▸ **WHAT YOU HAVE TO DO**
In the data below, find the line containing "Task: Open the BOLD TITLE template thumbnail", then set down that line and every later line up to and including the line containing "The width and height of the screenshot is (821, 462).", exactly.

▸ **PROVIDED ENTRIES**
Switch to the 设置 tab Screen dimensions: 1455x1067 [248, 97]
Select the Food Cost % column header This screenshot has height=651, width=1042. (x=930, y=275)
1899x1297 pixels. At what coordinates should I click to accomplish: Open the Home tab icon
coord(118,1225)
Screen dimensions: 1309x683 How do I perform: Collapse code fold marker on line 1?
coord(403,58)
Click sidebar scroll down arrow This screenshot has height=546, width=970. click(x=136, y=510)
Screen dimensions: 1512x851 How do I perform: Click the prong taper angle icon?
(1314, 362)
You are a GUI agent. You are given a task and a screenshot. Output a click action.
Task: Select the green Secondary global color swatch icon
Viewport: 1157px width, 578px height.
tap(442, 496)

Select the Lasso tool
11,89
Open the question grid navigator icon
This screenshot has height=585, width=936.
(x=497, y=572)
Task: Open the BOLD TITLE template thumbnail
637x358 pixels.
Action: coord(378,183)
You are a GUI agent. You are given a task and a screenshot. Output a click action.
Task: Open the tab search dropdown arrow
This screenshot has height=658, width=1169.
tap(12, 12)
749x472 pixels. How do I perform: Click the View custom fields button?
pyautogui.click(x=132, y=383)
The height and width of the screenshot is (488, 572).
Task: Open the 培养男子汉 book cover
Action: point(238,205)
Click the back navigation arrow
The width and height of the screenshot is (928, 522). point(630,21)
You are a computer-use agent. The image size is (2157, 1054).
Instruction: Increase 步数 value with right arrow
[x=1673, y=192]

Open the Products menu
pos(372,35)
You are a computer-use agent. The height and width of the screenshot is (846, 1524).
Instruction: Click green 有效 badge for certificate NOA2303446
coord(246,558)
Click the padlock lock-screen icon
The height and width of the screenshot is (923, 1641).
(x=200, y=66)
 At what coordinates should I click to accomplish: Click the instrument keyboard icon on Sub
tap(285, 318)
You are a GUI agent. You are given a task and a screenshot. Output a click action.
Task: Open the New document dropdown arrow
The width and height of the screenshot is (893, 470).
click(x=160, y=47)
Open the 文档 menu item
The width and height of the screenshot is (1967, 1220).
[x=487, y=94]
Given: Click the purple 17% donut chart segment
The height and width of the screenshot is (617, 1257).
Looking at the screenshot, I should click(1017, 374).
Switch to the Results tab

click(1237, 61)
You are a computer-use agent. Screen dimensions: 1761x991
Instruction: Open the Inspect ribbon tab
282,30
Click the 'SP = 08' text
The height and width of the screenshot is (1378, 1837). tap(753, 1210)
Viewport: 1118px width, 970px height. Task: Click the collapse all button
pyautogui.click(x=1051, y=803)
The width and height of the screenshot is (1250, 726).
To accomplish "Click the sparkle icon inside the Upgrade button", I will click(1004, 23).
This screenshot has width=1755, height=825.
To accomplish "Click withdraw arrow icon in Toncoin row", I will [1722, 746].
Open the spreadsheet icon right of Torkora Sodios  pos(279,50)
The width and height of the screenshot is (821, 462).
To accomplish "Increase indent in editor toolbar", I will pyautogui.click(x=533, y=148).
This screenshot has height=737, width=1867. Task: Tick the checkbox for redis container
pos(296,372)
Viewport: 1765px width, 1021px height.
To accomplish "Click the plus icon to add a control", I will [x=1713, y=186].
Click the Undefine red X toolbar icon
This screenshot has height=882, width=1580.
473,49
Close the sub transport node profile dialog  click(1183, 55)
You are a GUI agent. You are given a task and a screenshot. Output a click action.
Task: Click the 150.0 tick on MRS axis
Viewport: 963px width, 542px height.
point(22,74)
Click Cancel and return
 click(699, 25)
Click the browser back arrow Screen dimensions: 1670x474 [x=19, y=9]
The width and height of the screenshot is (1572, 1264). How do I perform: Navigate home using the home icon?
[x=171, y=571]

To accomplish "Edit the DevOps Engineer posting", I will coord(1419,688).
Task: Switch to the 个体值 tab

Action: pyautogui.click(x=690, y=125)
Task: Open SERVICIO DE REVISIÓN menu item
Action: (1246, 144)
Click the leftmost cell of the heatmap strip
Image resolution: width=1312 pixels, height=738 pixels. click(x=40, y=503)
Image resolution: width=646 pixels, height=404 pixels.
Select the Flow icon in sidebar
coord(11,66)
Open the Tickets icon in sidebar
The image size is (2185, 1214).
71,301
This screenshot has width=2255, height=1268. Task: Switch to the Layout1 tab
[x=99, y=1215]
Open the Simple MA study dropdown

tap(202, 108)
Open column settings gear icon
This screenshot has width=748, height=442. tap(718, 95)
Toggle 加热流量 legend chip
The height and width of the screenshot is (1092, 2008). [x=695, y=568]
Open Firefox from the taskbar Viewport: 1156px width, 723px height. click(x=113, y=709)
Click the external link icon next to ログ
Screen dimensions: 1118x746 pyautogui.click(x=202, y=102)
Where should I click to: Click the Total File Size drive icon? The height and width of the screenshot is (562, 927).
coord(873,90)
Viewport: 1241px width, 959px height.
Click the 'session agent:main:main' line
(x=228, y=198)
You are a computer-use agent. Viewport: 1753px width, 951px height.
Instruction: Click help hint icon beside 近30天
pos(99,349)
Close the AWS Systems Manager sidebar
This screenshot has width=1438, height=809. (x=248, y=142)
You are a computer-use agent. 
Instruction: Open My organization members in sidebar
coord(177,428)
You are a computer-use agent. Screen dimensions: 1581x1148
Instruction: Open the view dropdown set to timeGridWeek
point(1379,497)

▸ **COMPLETED TASK**
Task: Open the BOLD TITLE template thumbnail
637x358 pixels.
Action: coord(378,183)
You are a GUI agent. You are given a task and a screenshot. Output a click action.
Task: Open the tab search dropdown arrow
This screenshot has height=658, width=1169.
tap(12, 12)
749x472 pixels. How do I perform: Click the View custom fields button?
pyautogui.click(x=132, y=383)
The height and width of the screenshot is (488, 572).
Task: Open the 培养男子汉 book cover
Action: point(238,205)
Click the back navigation arrow
The width and height of the screenshot is (928, 522). point(630,21)
You are a computer-use agent. The image size is (2157, 1054).
Instruction: Increase 步数 value with right arrow
[x=1673, y=192]

Open the Products menu
pos(372,35)
You are a computer-use agent. The height and width of the screenshot is (846, 1524).
Instruction: Click green 有效 badge for certificate NOA2303446
coord(246,558)
Click the padlock lock-screen icon
The height and width of the screenshot is (923, 1641).
(x=200, y=66)
 At what coordinates should I click to accomplish: Click the instrument keyboard icon on Sub
tap(285, 318)
You are a GUI agent. You are given a task and a screenshot. Output a click action.
Task: Open the New document dropdown arrow
The width and height of the screenshot is (893, 470).
click(x=160, y=47)
Open the 文档 menu item
The width and height of the screenshot is (1967, 1220).
[x=487, y=94]
Given: Click the purple 17% donut chart segment
The height and width of the screenshot is (617, 1257).
Looking at the screenshot, I should click(1017, 374).
Switch to the Results tab

click(1237, 61)
You are a computer-use agent. Screen dimensions: 1761x991
Instruction: Open the Inspect ribbon tab
282,30
Click the 'SP = 08' text
The height and width of the screenshot is (1378, 1837). tap(753, 1210)
Viewport: 1118px width, 970px height. Task: Click the collapse all button
pyautogui.click(x=1051, y=803)
The width and height of the screenshot is (1250, 726).
To accomplish "Click the sparkle icon inside the Upgrade button", I will click(1004, 23).
This screenshot has width=1755, height=825.
To accomplish "Click withdraw arrow icon in Toncoin row", I will [1722, 746].
Open the spreadsheet icon right of Torkora Sodios  pos(279,50)
The width and height of the screenshot is (821, 462).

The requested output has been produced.